Mundaun is Gaming’s Take on Art House Horror

Mundaun is a folklore tale at its heart. Taking place in the Swiss Alps, a man named Curdin travels to a small village after receiving a letter about his grandfather’s death. As soon as he arrives, he knows something is a-miss.

Old acquaintances are acting strangely, his grandfather’s death is not as it appears, and he keeps seeing a little girl watching him from a distance…

From the opening scene to the end credits, the game grows more and more unsettling by the minute. Most gameplay involves Curdin exploring the old village and interacting with different objects around him.

Through the help of his handy journal and some convenient UI tips, players will help Curdin through simple puzzles and creepy combat scenarios. Mundaun fully succeeds at creating an environment and story that will chill you to the bone.

Nothing in the game is remarkably scary, besides two well placed jump scares, but instead there is a feeling of terror gnawing at you through the entire experience. What starts out as a general feeling of unease, turns into straight up paranoia.

Once overarching plot points and secrets are revealed, everything feels all the more terrifying. A simple haystack in the corner of a room will make you uneasy, a tree that sways in the wind will taunt you, bee hives will look a little too much like people screaming in pain.

The world evolves around you, and not through actual changes in design or scenery, but through your own understanding of what to expect. The setting and art style only add to this unease. With the game taking  place in an old swiss mountain village where the language is Romansh, an old language with Latin roots, there is a feeling of ancient and unknown horrors.

On the other hand, the entire game is hand-drawn and downright gorgeous. Sometimes I wasn’t sure if I should be horrified or awestruck by the beautiful scenery paired with disturbing story beats that Mundaun presented to me.

The mechanics follow suit by providing extremely simple gameplay, but through the lens of atmospheric horror. For example, the mechanics for fear and danger are tracked through Curdin’s hand aggravating him and blackening.
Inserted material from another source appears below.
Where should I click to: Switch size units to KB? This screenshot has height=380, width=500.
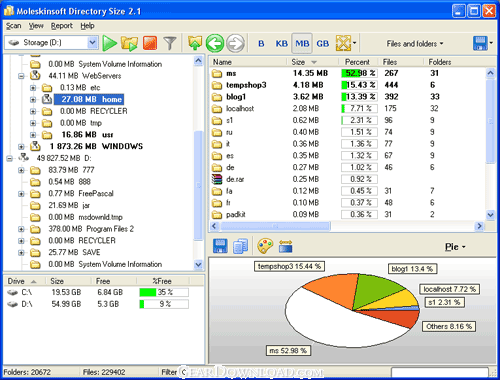[x=281, y=44]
At times, I would be casually walking down the road, only to look down and see Curdin’s hand rotting away in the corner of my screen. Whenever this rotten hand is visible, danger is near. There are only a handful of characters in the game, all exerting their own level of weirdness, but I actually found myself more connected to the items scattered across Mundaun.

Characters mostly just pushed the plot along and felt one-dimensional at times, but the items you could pick up and look at through the game made up for this. For instance, you can interact with every painting in the game, but not through grabbing it or touching it.
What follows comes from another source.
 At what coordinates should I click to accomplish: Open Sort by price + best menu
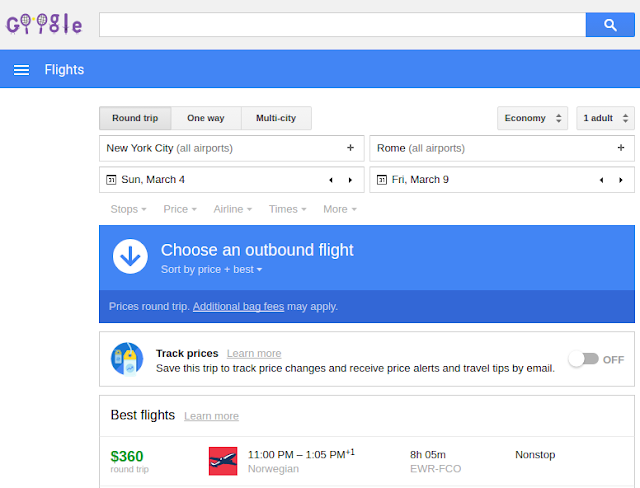(211, 270)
Instead, when you look at a painting in Mundaun, eerie music plays in the background and the camera slowly zooms in on the image. Each painting says something different about the town’s dark history. 
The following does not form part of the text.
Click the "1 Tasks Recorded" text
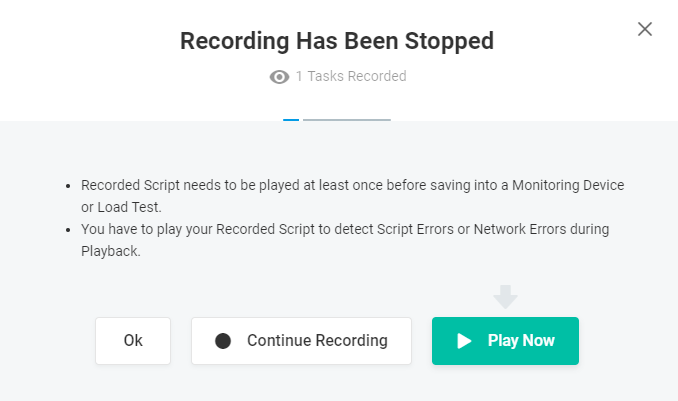The width and height of the screenshot is (678, 401). click(351, 76)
It is easy to fall into a similar trap with horror video games. Focusing on survival, hiding, and jump scares is exciting and fun, but sometimes not very innovative. The same can be said about classic horror movies. It’s what attracts people to art house horror.

It is a place to experiment with new and creative ways to present ideas and visions of horror.

What is so incredible about Mundaun is that it utilizes the flexibility art house horror provides, and seamlessly uses simple game mechanics to strengthen the story. It doesn’t do anything amazing with its mechanics, but instead layers them with such interesting flavor.

Mundaun doesn’t need the horrifying violence and constant jump scares because it knows that its presence alone is enough. Mundaun is not your run-of-the-mill horror game. Hidden Fields has decided to take a different approach and rely on atmosphere and history to provoke feelings of unease.

Like many art house horror movies, it can move at a much slower pace than people might be used to, but the payoff for falling into this beautifully dreadful hand-drawn world will make this a more memorable experience than most horror games out there.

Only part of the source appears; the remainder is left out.